La fama no le interesaba. Durante años no tuvo ningún problema en firmar autógrafos, pero cuando se enteró de que los subastaban por Internet, dejó de hacerlo. Solo aceptó hacer una publicidad y fue para Chrysler, la fábrica de automóviles, que, pese a tener un gran departamento de ingeniería, atravesaba una crisis en aquellos momentos (1979). Aceptó para echarles una mano en reflotar el negocio.
The First Man
Ahora se estrena The First Man, dirigida por el ganador del Óscar Damien Chazelle (La La Land) y protagonizada también por Ryan Gosling.
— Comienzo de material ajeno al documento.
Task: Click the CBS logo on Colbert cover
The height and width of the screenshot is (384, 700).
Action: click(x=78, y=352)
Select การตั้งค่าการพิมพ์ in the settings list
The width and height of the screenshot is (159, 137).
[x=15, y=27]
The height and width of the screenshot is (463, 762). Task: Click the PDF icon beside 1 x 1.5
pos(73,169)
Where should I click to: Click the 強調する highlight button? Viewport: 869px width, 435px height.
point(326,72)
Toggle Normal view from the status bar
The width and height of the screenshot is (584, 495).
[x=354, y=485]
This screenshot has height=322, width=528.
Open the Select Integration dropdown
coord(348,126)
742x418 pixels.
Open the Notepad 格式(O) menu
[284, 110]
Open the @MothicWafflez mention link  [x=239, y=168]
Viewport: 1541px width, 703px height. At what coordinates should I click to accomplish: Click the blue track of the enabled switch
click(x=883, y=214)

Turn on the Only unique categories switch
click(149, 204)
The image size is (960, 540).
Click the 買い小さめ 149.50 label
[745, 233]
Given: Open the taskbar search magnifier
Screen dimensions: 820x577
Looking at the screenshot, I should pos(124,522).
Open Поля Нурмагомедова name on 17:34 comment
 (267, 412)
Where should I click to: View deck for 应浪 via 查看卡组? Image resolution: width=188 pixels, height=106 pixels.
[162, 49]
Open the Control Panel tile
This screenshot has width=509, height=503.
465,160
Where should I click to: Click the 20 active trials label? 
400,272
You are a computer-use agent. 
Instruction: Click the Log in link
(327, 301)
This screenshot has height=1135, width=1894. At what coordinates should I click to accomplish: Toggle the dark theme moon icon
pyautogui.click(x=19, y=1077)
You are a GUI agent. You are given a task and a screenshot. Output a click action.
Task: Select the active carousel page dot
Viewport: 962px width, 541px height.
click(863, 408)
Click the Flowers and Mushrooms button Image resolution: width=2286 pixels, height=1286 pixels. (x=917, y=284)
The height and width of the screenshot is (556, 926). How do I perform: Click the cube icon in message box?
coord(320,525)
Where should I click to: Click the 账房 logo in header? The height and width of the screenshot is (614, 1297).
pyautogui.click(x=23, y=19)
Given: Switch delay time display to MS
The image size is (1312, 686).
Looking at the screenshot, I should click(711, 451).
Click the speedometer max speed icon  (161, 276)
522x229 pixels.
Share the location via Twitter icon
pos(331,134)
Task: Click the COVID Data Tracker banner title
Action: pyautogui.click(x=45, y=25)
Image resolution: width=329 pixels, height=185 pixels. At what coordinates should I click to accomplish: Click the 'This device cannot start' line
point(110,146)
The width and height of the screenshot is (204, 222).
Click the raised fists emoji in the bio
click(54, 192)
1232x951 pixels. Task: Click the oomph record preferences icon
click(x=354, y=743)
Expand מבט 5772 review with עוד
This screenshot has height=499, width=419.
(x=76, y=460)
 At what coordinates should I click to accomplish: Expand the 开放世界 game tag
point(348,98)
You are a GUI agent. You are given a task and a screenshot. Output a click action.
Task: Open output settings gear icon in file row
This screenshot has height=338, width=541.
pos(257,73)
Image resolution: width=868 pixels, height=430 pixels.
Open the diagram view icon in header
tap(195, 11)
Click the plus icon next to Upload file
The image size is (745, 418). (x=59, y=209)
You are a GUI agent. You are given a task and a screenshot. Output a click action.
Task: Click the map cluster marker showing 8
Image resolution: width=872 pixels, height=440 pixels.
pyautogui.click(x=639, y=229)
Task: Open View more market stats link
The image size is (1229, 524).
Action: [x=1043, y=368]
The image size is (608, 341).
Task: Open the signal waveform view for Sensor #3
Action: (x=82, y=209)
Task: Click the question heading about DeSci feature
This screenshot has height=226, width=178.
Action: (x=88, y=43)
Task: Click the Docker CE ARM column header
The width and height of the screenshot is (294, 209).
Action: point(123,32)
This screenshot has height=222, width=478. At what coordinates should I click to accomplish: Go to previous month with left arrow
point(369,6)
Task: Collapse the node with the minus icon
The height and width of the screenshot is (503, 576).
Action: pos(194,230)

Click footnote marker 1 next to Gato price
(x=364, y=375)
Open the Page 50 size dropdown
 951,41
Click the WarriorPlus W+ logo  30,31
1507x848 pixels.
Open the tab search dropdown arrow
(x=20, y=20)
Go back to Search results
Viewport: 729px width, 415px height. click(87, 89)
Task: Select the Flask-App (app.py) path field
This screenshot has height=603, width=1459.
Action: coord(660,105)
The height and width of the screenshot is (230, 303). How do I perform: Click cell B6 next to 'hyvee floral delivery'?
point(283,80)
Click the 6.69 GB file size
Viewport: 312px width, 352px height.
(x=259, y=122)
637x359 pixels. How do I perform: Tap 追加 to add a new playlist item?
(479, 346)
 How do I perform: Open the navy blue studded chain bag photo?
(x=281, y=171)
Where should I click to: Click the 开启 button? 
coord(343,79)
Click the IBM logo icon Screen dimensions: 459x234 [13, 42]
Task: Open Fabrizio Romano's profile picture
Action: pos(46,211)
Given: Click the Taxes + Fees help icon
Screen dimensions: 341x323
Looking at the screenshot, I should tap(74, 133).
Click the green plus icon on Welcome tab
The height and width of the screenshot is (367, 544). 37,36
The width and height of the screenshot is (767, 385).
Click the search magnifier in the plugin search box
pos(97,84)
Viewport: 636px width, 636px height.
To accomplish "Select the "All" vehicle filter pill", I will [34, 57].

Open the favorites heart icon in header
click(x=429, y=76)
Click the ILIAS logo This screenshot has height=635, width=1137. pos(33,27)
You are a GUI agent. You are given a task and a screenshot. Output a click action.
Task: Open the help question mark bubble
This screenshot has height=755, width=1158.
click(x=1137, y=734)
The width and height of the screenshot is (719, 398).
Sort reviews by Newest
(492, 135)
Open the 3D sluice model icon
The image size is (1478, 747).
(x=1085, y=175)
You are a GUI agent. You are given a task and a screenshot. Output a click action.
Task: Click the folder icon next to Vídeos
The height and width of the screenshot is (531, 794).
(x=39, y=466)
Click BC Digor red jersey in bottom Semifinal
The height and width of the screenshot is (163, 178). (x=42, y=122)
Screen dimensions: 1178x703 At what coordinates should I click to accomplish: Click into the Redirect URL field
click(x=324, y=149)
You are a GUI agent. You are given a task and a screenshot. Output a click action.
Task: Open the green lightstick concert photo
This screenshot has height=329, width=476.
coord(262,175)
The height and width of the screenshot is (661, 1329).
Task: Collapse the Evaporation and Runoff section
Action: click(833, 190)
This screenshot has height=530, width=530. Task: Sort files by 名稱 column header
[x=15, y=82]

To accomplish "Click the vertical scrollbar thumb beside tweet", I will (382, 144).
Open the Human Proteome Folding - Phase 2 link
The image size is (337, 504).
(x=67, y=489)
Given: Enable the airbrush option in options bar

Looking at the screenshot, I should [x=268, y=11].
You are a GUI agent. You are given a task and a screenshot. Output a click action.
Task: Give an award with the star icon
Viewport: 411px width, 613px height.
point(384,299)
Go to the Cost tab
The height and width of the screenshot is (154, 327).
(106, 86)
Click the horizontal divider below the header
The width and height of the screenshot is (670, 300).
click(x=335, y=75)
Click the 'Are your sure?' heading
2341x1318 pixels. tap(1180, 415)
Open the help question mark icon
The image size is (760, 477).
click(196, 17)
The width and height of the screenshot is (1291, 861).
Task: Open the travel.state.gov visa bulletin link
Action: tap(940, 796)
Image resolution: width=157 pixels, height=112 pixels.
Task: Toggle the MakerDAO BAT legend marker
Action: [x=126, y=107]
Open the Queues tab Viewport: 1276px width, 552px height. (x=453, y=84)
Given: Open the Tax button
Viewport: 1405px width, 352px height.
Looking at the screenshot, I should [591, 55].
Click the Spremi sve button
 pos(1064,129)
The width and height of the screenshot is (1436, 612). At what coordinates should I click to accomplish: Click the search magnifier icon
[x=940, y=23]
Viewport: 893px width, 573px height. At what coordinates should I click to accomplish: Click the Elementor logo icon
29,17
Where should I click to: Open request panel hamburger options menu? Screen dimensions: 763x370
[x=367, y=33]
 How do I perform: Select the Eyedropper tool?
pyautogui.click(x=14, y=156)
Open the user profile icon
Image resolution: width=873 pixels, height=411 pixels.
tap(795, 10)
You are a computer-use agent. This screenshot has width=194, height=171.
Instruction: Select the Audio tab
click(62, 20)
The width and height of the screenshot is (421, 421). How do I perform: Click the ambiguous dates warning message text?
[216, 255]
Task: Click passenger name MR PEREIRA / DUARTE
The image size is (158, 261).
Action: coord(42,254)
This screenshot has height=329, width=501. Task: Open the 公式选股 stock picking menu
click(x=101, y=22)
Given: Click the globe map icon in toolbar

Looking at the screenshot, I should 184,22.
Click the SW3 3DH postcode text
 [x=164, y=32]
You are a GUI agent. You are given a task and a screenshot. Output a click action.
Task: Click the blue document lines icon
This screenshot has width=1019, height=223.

Narra la dureza de la preparación física y psicológica a la que tuvo que someterse. “Gracias a mi carrera he tenido la oportunidad de conocer a varios astronautas en persona, incluso Buzz Aldrin [segundo hombre en la Luna], pero desafortunadamente nunca conocí a Neil Armstrong. He oído que era bastante humilde y siempre defendió que los verdaderos héroes fueron los ingenieros de programa Apollo”. Quien afirma esto es la también ingeniera Vanesa Gómez-González, que actualmente trabaja en varios proyectos de la NASA. “Siempre me había preguntado cuándo llegaría una superproducción de Hollywood y me alegro de que por fin se haya hecho”, relata a QUO esta experta. Seguro que inspirará a una nueva generación.